++++ Document segment
Bermuda rot of a different sort
Over the past months Bermuda has been consumed with two major scandals that have cut to the heart of this Government's suitability to lead.
The BHC outrage has exposed a Government devoid of ethical standards, a moral compass or at least the shallowest of survival instincts to hold people responsible after they're caught with their hands in the cookie-jar.
Additionally, the as yet fully understood debacle at the Berkeley project has revealed Government's willingness to expose us to a huge and completely avoidable financial burden in order to cover up their incompetence.
In the past several weeks however, buried somewhere underneath these issues, has been a subtle shift on the Government's part to position themselves as financially accountable - without changing their own behaviour.
This illusion is unfolding by way of the Bermuda Track and Field Association (BTFA) and Hope Homes. While the full details of these stories remain unclear, what is clear is that these actions have exposed a Government that doesn't lead from the top down, but that expects more of us than they are willing to commit to themselves.
Bermuda is currently being subjected to a "do as I say, not as I do" Government, one intent on hoodwinking us into thinking that it embraces the very principles of accountability and transparency that it has intentionally undermined during their tenure.
The most glaring example of this is the eureka moment Minister Dale Butler seems to have experienced, perhaps during his recent trip to Greece.
Only several months ago the Minister proudly proclaimed his desire to fund charitable and sporting organisations, despite poor financial standards.
Now, only two months later, this same Minister is lambasting them for their lack of accountability with taxpayer funds, behaviour he wholeheartedly endorsed. Mr. Butler should count his blessings that George Bush's Republican Party hasn't set up shop in Bermuda.
They'd have christened him as their favourite "flip-flopper" with those statements, let alone his Cabinet appointment-induced Cuban conversion.
Both Hope Homes and the BTFA have been publicly scolded, by Government Ministers of all people, for sub-standard financial practices and a lack of accountability.
The BTFA was first in line for the hypocrisy treatment, receiving a public spanking by a Government that has advocated removing the Auditor, failed to produce a receipt for a $700,000 transaction, and builds houses and a school at twice the market rate.
Next up was Hope Homes, an organisation serving the most vulnerable in our island paradise.
They were told by our elected practitioners of financial hide-and-seek that they will no longer receive Government grants due to a lack of accountability, throwing them immediately into a financial crisis.
None of this should suggest that these - or any other - organisations should receive taxpayer grants unconditionally, but simply that they are doing nothing more or less than what is being endorsed and honed into a fine art in the Cabinet Office.
It takes plenty of chutzpah, and an admirable lack of shame, to deride these organisations for their behaviour while we watch our taxpayer money disappear faster than a Cabinet Minister flying to their next junket.
True leadership starts at the top and trickles down. What we've experienced over the past few years is a Bermuda rot of the financial variety, and not the kind that's easily treated with a little antiseptic on the surface.
This rot has become so pervasive and deeply ingrained, that it has spread like a virus, infecting worthy causes and jeopardising vital public services along the way.
It's little wonder then that some of the organisations which do so much good, might have adopted the same standards of our unaccountable Government. This administration will have zero credibility in its newfound embrace of sound financial practices until it gets its own house in order.
A good place to start would be with the matter of the phantom $700,000 bond payment, the commissioning of a public inquiry into the goings on at the BHC and a full and public accounting of the costs and progress at Berkeley.
These steps would reveal the full extent of the rot, and identify both the host and the cure for the disease.
Perhaps, to take a page out of the Hope Homes scenario, we should start withholding our land, payroll and other taxes until the Government gets their own act together?
++++++++
++++ Supplied records
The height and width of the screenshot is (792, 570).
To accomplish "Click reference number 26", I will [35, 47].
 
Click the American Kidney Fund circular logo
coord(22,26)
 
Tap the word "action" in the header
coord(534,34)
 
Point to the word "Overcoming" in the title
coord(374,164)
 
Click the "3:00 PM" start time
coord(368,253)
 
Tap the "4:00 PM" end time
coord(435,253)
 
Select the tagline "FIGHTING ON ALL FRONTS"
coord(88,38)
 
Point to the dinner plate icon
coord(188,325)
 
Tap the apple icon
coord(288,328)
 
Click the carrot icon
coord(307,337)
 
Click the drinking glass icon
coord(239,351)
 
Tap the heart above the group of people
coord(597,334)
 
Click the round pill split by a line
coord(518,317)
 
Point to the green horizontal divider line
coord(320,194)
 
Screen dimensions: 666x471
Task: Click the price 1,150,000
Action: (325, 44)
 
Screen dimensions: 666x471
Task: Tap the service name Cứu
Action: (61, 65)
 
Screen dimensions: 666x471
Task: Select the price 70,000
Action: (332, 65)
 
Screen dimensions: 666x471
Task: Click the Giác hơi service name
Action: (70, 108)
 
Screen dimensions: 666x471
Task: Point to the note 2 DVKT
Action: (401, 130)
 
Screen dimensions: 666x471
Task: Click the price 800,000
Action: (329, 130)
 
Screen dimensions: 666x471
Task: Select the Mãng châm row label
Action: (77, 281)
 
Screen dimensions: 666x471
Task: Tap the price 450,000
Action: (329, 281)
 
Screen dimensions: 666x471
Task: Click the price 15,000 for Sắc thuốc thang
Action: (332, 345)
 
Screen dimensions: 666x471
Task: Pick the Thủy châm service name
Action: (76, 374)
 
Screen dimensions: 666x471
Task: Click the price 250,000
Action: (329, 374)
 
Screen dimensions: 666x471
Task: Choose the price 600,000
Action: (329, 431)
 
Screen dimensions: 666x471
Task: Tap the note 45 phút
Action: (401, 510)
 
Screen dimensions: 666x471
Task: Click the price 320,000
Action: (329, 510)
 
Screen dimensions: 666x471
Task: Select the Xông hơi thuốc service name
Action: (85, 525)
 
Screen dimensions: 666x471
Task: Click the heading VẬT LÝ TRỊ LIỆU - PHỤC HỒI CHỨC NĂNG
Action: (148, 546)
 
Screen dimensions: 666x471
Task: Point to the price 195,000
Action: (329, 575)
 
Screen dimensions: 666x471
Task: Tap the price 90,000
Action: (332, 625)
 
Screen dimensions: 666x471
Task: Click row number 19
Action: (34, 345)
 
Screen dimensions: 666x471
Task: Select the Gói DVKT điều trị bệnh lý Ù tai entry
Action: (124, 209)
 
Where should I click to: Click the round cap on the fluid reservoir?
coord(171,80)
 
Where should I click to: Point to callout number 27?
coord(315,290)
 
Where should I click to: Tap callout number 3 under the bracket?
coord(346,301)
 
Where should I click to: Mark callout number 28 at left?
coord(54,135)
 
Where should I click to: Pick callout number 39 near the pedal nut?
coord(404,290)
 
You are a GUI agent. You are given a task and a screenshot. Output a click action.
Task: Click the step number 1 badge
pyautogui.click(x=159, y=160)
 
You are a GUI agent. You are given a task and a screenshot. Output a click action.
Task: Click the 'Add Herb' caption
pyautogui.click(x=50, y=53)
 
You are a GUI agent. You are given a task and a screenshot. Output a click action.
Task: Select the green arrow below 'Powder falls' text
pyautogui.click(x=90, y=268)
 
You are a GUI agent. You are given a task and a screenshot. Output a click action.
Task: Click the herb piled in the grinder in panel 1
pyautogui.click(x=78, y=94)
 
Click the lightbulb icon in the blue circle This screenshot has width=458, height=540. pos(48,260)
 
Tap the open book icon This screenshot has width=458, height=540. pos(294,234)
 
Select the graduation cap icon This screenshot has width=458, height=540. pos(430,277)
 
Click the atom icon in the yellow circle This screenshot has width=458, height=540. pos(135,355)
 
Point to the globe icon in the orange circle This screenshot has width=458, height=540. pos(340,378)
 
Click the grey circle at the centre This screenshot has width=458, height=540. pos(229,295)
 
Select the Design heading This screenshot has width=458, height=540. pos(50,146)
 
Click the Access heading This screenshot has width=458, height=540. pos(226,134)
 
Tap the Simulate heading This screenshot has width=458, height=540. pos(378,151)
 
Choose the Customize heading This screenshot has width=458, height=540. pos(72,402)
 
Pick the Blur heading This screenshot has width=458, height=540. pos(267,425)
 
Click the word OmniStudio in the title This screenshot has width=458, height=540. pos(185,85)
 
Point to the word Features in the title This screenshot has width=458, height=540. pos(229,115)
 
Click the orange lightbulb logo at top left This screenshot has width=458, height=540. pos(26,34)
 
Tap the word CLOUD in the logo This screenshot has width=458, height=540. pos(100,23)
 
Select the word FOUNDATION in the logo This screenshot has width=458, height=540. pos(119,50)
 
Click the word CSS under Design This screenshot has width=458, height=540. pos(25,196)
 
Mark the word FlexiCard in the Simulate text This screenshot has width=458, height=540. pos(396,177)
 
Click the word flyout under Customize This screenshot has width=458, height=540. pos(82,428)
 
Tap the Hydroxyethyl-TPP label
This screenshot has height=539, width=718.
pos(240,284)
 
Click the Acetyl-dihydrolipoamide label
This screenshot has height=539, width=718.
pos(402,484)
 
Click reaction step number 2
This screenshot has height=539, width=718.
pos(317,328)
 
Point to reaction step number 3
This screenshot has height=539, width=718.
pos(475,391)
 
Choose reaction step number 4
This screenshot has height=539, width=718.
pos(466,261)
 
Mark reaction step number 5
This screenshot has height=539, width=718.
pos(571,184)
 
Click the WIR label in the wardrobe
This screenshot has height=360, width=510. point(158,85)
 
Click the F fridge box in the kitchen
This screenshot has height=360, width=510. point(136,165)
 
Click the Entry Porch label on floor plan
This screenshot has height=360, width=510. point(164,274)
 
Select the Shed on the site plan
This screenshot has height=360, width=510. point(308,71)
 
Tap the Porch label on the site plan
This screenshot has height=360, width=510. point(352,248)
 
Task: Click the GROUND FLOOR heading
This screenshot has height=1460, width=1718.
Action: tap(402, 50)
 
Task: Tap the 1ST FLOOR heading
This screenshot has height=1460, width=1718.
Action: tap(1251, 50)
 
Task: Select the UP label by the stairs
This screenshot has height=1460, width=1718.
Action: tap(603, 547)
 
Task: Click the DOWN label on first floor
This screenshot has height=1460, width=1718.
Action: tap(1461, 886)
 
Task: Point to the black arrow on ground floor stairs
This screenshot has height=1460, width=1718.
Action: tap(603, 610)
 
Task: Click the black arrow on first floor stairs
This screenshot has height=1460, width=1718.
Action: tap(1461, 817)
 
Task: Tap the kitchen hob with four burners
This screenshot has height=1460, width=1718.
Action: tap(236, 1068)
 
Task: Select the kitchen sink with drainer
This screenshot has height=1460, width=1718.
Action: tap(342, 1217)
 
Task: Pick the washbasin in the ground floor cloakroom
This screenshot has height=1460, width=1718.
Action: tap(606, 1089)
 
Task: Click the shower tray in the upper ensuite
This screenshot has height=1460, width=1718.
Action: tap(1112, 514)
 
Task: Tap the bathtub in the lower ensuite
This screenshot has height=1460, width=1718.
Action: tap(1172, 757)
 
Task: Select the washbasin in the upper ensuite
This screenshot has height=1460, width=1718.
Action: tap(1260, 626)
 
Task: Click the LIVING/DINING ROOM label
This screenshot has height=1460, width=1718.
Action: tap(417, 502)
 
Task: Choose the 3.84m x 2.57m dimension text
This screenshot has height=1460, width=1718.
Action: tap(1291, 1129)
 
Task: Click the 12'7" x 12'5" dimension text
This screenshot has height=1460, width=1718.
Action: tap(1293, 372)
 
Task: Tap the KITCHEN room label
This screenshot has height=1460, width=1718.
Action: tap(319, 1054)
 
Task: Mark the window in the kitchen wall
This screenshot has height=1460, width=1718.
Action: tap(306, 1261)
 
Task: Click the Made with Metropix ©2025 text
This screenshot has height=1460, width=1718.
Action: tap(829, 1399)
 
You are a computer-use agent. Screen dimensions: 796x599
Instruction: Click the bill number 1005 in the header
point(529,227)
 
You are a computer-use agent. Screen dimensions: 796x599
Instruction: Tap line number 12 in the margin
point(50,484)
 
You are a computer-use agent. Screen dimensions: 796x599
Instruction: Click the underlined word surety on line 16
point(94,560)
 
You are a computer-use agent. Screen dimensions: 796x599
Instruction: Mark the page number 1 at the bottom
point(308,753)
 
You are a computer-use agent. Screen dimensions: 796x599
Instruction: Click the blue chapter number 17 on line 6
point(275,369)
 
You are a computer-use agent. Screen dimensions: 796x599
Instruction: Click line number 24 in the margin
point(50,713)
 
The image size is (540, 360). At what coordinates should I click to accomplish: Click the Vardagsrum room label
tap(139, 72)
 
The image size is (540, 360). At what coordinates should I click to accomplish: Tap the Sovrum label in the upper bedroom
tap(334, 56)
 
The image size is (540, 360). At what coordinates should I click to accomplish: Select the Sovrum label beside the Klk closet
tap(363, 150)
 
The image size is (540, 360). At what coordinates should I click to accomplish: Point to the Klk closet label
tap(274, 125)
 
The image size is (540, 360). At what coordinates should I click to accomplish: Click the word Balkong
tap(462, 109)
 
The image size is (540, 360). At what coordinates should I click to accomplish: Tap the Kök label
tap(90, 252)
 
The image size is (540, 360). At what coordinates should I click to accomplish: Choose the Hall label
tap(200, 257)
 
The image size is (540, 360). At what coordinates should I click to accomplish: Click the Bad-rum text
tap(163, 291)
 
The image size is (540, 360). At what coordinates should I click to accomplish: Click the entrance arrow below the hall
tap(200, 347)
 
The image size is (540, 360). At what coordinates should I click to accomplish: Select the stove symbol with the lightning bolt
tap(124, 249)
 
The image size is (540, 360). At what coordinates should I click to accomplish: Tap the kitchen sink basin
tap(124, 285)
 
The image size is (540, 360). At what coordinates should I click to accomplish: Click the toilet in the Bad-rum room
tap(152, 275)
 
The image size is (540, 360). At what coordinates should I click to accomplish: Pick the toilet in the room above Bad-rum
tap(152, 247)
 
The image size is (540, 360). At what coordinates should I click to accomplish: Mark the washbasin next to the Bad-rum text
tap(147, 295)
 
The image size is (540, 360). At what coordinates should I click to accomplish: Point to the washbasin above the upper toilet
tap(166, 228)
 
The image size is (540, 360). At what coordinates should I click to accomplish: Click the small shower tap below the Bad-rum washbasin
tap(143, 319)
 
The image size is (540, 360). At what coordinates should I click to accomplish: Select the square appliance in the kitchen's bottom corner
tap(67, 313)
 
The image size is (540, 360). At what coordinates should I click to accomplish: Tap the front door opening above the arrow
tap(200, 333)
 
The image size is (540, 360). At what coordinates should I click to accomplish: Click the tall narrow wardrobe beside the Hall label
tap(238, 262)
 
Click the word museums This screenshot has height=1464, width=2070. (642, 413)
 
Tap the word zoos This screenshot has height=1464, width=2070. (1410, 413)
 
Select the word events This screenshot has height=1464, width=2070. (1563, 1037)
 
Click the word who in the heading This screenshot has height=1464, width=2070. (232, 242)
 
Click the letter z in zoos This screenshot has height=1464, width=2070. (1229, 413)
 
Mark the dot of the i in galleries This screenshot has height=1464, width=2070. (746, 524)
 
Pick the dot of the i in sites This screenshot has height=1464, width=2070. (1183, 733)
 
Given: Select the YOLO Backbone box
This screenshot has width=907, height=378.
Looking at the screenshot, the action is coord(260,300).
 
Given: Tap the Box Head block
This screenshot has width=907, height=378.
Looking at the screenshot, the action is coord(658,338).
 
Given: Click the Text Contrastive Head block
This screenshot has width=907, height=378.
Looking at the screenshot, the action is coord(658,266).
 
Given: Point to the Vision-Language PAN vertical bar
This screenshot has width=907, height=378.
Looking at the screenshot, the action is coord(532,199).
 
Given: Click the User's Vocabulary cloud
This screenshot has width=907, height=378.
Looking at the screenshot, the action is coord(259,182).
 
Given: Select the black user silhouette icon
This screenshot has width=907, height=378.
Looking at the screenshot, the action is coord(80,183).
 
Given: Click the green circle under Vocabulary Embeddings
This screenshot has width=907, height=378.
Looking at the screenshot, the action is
++++++++
Your assignment -
Answer these questions about the column on Bermuda's Government:
1. Which two organisations were publicly scolded by Government Ministers for sub-standard financial practices?
2. For what amount did the Government fail to produce a receipt?
3. During what trip does the column suggest Minister Dale Butler may have had his eureka moment?

The answer -
1. Hope Homes and the Bermuda Track and Field Association (BTFA).
2. $700,000.
3. His recent trip to Greece.